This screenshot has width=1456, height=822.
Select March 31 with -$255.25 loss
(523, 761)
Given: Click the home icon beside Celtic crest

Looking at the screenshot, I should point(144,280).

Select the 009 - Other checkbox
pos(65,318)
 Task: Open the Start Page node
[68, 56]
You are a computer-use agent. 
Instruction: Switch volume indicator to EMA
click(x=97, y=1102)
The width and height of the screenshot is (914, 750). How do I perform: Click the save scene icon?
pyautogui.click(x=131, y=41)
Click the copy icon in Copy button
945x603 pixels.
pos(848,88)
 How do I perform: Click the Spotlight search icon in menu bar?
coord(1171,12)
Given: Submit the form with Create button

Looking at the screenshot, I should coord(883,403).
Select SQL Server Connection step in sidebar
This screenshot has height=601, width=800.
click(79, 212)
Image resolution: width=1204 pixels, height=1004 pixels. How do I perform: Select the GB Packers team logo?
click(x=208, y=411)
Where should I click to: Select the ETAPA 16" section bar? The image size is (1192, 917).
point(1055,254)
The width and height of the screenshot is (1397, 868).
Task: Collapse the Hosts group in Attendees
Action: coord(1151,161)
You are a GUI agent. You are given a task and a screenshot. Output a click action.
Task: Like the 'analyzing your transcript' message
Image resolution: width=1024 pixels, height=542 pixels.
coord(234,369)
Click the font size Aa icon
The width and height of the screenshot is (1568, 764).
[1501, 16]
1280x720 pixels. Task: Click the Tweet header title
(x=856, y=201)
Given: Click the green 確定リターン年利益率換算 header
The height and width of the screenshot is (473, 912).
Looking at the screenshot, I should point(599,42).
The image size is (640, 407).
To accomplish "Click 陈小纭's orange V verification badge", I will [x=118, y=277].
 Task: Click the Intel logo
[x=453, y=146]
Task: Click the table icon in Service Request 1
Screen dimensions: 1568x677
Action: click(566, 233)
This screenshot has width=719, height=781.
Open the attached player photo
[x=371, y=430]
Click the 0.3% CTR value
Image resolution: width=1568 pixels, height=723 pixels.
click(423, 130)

◇ ◇ ◇ ◇ ◇

**To do**
Copy the entries from the first line up to and including the line with "pos(65,318)", renaming "home icon" to "house icon" and leaving everything else the same. Give only those lines.

**Completed exercise**
This screenshot has width=1456, height=822.
Select March 31 with -$255.25 loss
(523, 761)
Given: Click the house icon beside Celtic crest

Looking at the screenshot, I should point(144,280).

Select the 009 - Other checkbox
pos(65,318)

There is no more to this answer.